One of the most difficult issues in a divorce is splitting assets into “his” and “hers.” Dividing real property (marital home), personal property (your stuff), vehicles and financial items are where most couples run into difficulty. Before a divorce can be granted, all marital assets must be distributed in a way that’s satisfactory to both parties.
Generally, Oklahoma statutes say that property must be divided "equitably." Equitably doesn't mean equally. However, if the issue goes to trial, courts often try to divide property equally.
If spouses can work together, they can often prevent the slow and expensive process of dividing assets in court. The parties can work this out with each other, if that is possible, or communicate and negotiate terms through their individual attorneys until they reach an agreement. In today’s blog, we’ll teach you how to divide the most common assets with the help of a divorce attorney.
The first step in this process is developing a comprehensive list of all the marital assets. Begin tallying items on your own and compare the two lists side by side. Here are some of the most common assets to get you started:
- Financials – Joint accounts, deferred compensation, retirement investments or life insurance.
- Property – A home, vacation rental, lake cabin or land.
- Vehicles – A car, boat, motorcycle, scooter or camper.
- Securities – Stocks, bonds, money market accounts and CDs.
- Collectibles – Antiques, coins, stamps, family heirlooms or a restored classic vehicle.
- Household items – Furniture, appliances, electronics, etc.
Deciding which spouse will keep the home is often the first and most difficult issue. If you have children, judges will often award the home to the parent with primary custody as long as they can afford it. Whoever is awarded the house often will have the other spousal execute a quit claim deed so that they are sole owner. Additionally, whoever gets the house will likely need to refinance the home so that the other spouse gets their portion of the equity in the house and so that their name is taking off the home loan.

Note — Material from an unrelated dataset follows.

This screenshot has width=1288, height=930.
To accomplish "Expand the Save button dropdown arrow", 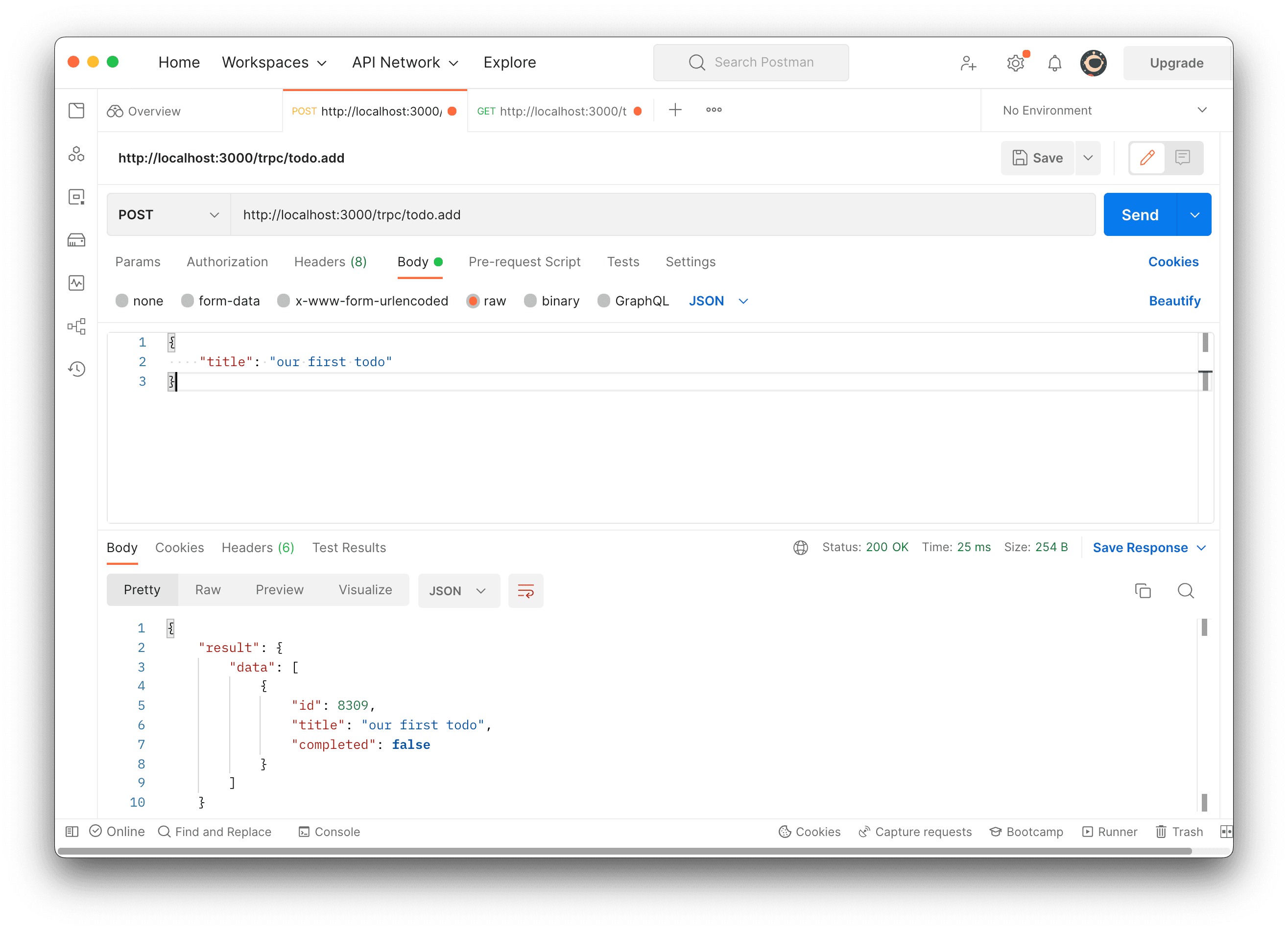I will coord(1088,157).
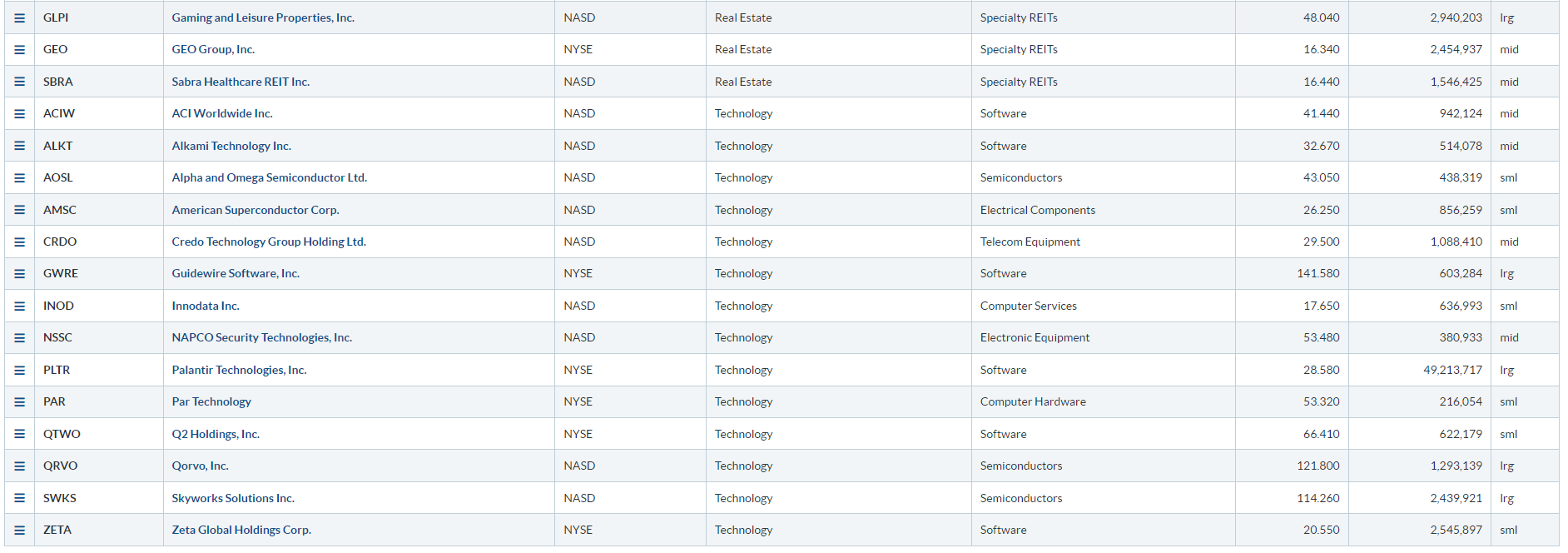This screenshot has height=553, width=1568.
Task: Follow the Skyworks Solutions Inc. link
Action: tap(233, 498)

Vehicles are another common item of dispute. And contrary to belief, vehicles and other property aren’t necessarily granted to the spouse who holds the sole title. As long as the vehicle was purchased during the marriage it is marital property and will be divided based on who needs it or usually drives it.

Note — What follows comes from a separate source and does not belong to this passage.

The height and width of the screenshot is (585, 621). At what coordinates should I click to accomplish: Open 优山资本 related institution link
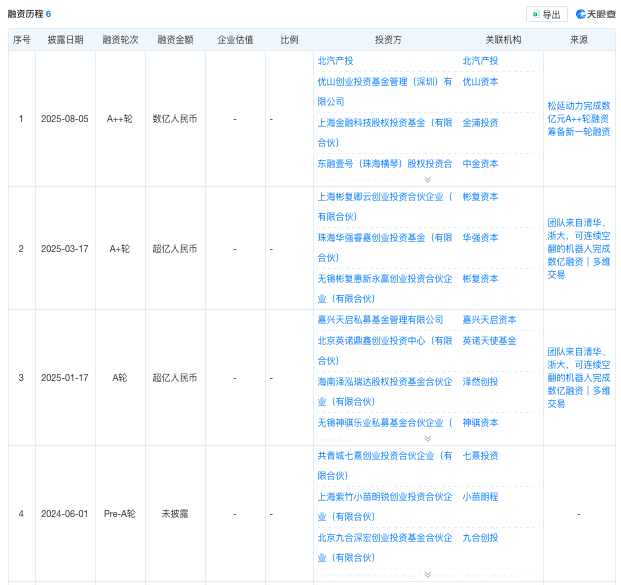tap(480, 82)
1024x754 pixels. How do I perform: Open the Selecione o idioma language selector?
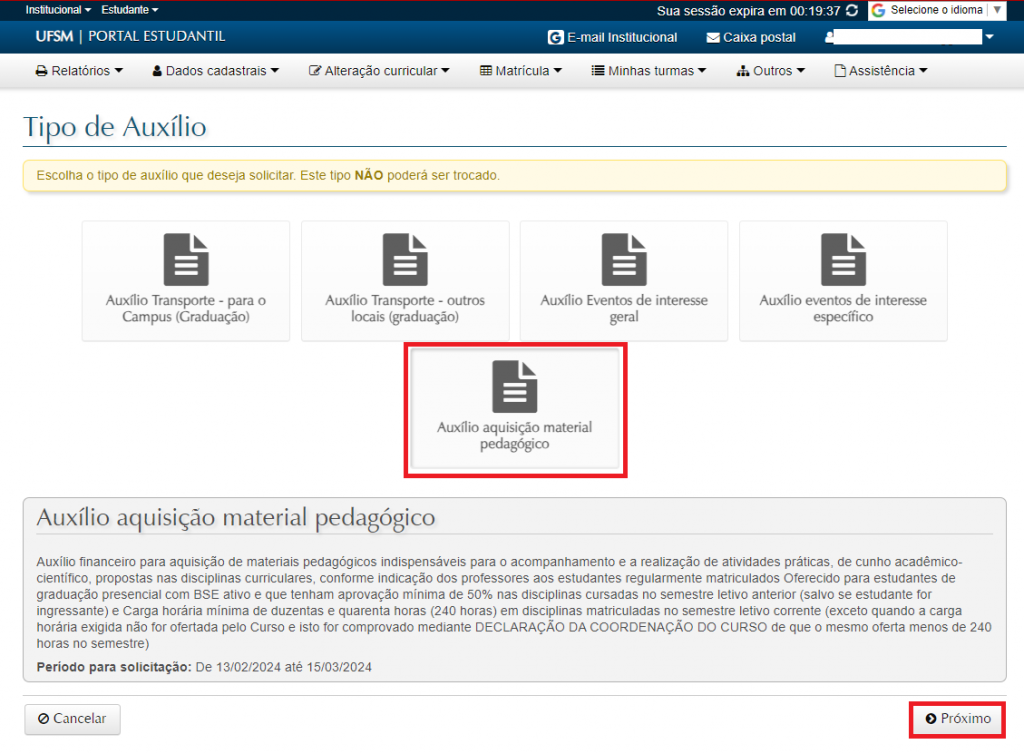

When dividing up the vehicles, it’s important to know each car’s individual value. You can find this information using Kelley Blue Book or by visiting reputable dealers in your area.
As far as collectibles and household items go, they should ideally be split in agreement between spouses since they best understand the sentimental and actual value. Sometimes debate may arise over an antique or valuable collectible. However, it’s best for the interest of both spouses to determine the division without outside intervention. If it comes down to it, you can work closely with your divorce attorney to develop sound arguments for retaining specific items.
What To Consider When Dividing Financial Assets
Each spouse will need a complete set of financial documents. Your divorce attorney will require a set, but ensure you have copies for yourself located in a safe place. Before beginning the divorce process, it may be advisable to freeze or close joint accounts and establish new ones under individual names.
If you choose to maintain a joint bank account or credit card, obtain written agreement regarding the purpose of the accounts and what the funds will be used for. However, keep in mind that if accounts aren’t separated prior to the divorce, it’s imperative neither spouse is accumulating debt or using assets without the knowledge of the other.
Working with a Divorce Attorney is the #1 Way to Ensure Fair Distribution
Dividing assets in a way that suits both spouses makes for a faster, more streamlined divorce process. Having open communication is also a necessity for couples with shared custody. The key to minimizing stress in this area is the willingness to be fair. Although some of your assets may not survive the divorce, that doesn’t mean they have to disappear necessarily. In fact, the better you can work with your ex, the more flexibility you can retain during and after the divorce.
If you’re beginning the process of what you believe will be an uncontested divorce, our trusted team at Ball, Morse, Lowe PLLC can help. We’ll help prepare the complicated legal paperwork for you so you can focus on what’s important – moving forward. If you have any questions about divorce or would like to learn next steps, we encourage you to reach out to us today at (405) 701-6376.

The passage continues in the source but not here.